CS 1501

CS 1501 Previous Final Exam Solutions

For all questions, be sure to show your work. Answers without work will not receive full credit.

1) (20 points – 2 points each) Fill in the Blanks. Complete the statements with the MOST APPROPRIATE word(s) and/or phrase(s).

a) In order to save space in the hash table storing dictionary entries for the LZW compression algorithm, rather than storing the entire string in the hash table, we instead store a(n) _____prefix code_________ and a(n) ____append character_____ that together indicate the string with a constant amount of space.

b) During BFS and PFS, some vertices are on the fringe, which means that ____they have been seen but not yet visited___.

c) DFS on a graph with V vertices and E edges runs in time ______Theta(V + E)________ with an adjacency list and in time ______Theta(V²)___________ with an adjacency matrix.

d) A graph G is said to be biconnected if ___there are at least two distinct paths between all vertex pairs__.

e) The only difference between Prim's MST algorithm using PFS and Djikstra's Shortest Path algorithm using PFS is _______the way the priority is determined________.

f) A sequence of N Inserts followed by N DeleteMins on a sorted array will have a total run-time of Theta(_____N²______).

g) A sequence of N Inserts followed by N DeleteMins on a min-heap will have a total run-time of Theta(____NlgN____).

h) One rule for a valid flow in a network graph is: For All (u,v) in V, f(u,v) = –f(v,u). This means ____ if a positive flow is going from u to v, than an equal weight negative flow is going from v to u_______.

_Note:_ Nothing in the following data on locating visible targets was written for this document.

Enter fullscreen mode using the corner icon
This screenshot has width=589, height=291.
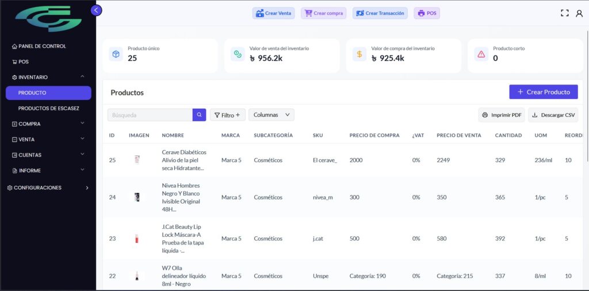click(564, 13)
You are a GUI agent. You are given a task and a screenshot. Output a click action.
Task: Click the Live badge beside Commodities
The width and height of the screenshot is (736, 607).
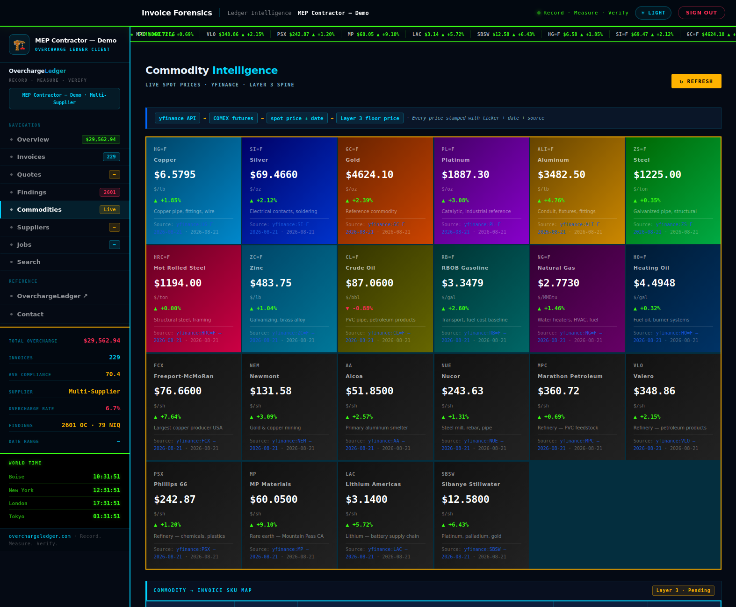110,209
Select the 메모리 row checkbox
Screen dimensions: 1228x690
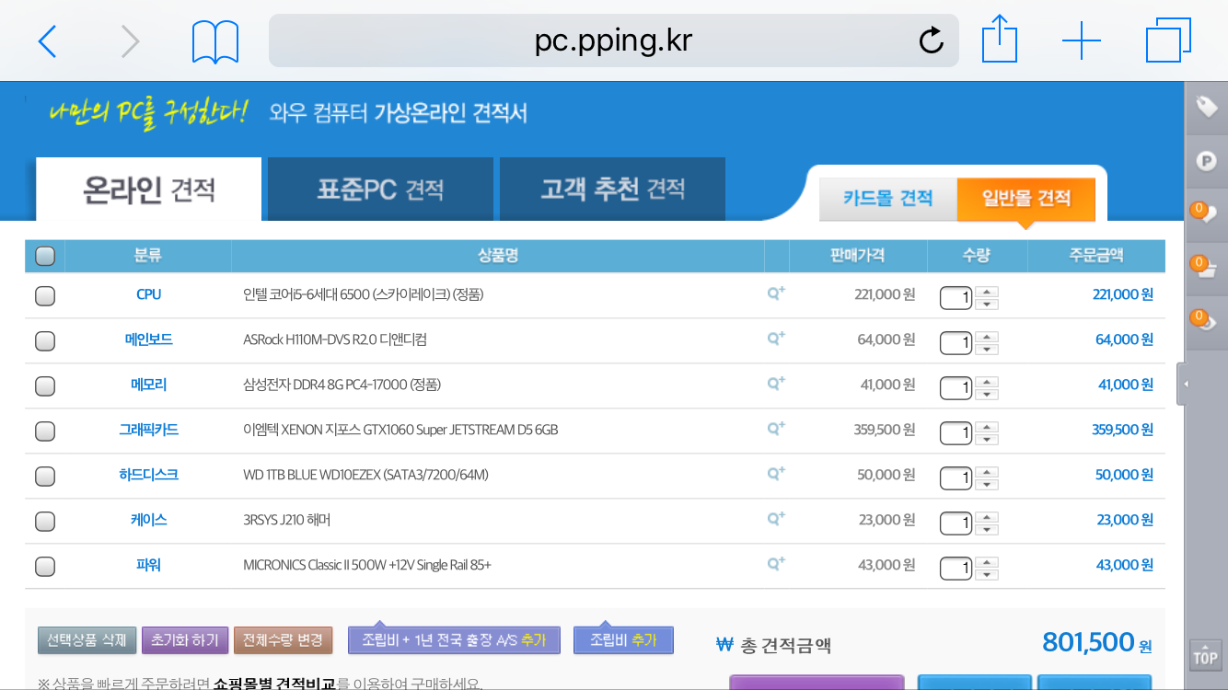(x=44, y=385)
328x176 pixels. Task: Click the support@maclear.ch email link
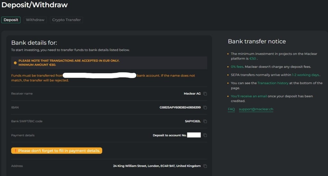[256, 109]

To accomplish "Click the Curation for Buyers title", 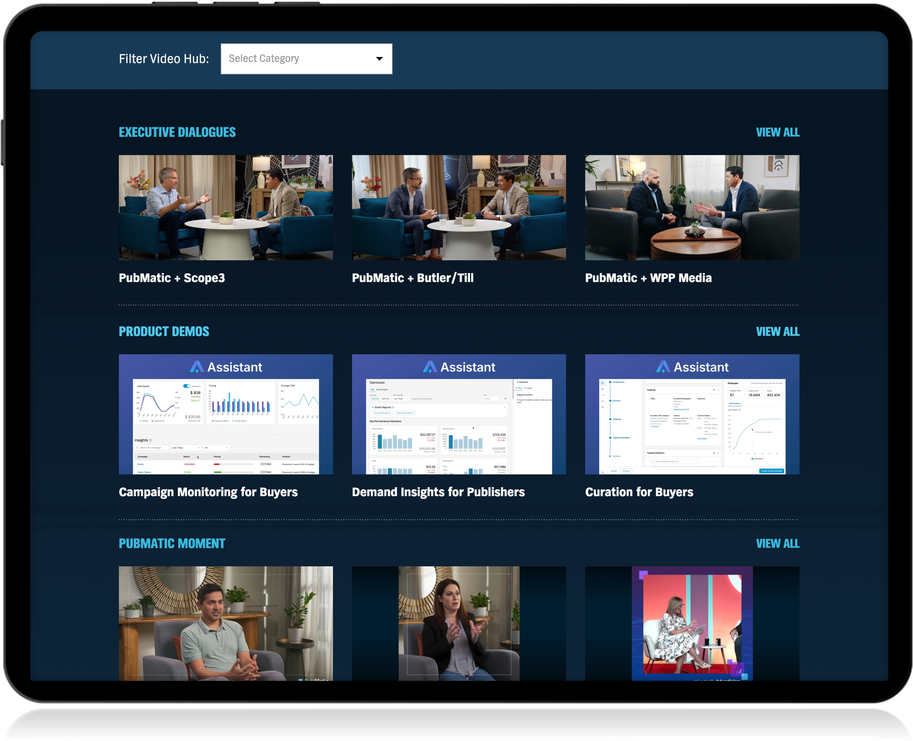I will click(639, 492).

i) The Ford-Fulkerson solution to the Network Flow problem involves finding a(n) ______augmenting path_____ for the network, updating the residual network, and repeating until no ______augmenting path________ (same answer as first part) can be found.

j) We can prove a problem is NP-complete either from scratch, or we can use reduction, by which we ____show that a problem known to be NP-complete is transformable to the new problem in polynomial time___.

2) (10 points – 2 points each) Indicate if each of the following statements is TRUE or FALSE. For FALSE statements, INDICATE WHY THEY ARE FALSE.

a) An advantage of an adjacency matrix representation of a graph is that all neighbors of a vertex can be found in time Theta(V) (where V is the number of vertices in the graph). FALSE – this is a disadvantage if the graph is sparse (since a vertex may have << V neighbors).

b) NP-Complete problems are problems that are known to require exponential run-times. FALSE – it is believed to be so but it has not been proven.

c) If I discover a true polynomial algorithm that solves the Traveling Salesman Problem, I will have proved that P = NP. TRUE

d) The recursive solution to the Fibonacci Sequence is an example of a algorithm that is both elegant and efficient in its run-time. FALSE – the recursive Fibonacci solution has an exponential runtime.

e) The dynamic programming solution to the Subset Sum problem runs in polynomial time. FALSE – it runs in pseudo-polynomial time (it can be exponential for some problem instances).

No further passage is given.